= YOUR INSTRUCTIONS =
Lines with the word "agent" in them must be copied from the records below.

= STUDY MATERIAL =
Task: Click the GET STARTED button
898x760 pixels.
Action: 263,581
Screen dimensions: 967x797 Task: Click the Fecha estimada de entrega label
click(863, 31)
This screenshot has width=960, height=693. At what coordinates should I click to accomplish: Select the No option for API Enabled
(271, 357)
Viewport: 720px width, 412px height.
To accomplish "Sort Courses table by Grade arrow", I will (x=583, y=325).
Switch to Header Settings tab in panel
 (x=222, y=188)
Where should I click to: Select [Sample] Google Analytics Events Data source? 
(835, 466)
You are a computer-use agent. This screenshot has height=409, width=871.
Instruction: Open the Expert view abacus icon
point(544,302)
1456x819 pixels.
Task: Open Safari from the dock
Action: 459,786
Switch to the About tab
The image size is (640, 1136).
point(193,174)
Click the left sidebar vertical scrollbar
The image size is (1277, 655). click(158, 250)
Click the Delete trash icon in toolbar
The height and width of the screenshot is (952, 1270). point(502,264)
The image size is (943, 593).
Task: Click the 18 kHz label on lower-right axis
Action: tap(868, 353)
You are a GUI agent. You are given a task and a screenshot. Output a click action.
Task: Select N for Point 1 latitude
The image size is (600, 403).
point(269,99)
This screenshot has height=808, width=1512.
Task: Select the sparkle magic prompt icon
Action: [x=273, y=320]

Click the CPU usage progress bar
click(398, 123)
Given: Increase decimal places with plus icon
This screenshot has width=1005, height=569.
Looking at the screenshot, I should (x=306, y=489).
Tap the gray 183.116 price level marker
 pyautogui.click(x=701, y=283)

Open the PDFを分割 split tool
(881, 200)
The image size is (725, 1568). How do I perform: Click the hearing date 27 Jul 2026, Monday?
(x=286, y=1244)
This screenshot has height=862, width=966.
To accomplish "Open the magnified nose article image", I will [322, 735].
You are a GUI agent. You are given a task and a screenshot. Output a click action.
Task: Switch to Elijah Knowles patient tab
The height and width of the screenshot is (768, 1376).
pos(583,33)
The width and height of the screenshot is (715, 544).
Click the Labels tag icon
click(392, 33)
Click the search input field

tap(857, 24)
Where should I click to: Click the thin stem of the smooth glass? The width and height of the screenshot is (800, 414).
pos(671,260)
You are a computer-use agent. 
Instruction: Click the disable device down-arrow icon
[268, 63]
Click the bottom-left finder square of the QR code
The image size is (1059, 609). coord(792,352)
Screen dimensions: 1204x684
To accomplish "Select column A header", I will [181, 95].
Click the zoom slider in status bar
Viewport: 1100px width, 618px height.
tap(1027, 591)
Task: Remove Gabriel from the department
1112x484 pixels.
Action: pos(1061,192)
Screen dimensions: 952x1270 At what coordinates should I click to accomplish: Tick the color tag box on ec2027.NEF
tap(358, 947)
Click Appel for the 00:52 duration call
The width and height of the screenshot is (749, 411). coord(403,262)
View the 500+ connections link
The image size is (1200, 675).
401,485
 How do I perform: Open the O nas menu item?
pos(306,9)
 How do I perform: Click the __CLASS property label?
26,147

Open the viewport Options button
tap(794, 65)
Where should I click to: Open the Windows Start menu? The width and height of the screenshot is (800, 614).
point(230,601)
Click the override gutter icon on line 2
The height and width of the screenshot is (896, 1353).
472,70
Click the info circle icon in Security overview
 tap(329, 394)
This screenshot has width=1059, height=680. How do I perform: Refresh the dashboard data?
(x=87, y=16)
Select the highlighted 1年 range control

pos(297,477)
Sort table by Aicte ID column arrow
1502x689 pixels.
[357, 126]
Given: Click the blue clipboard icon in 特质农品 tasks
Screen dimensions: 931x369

= PROBLEM SOLUTION =
You are a computer-use agent. This screenshot has height=409, width=871.
You are a GUI agent. You are given a task and a screenshot. Output a click action.
You are a GUI agent. You are given a task and a screenshot. Output a click action.
You are a computer-use agent. 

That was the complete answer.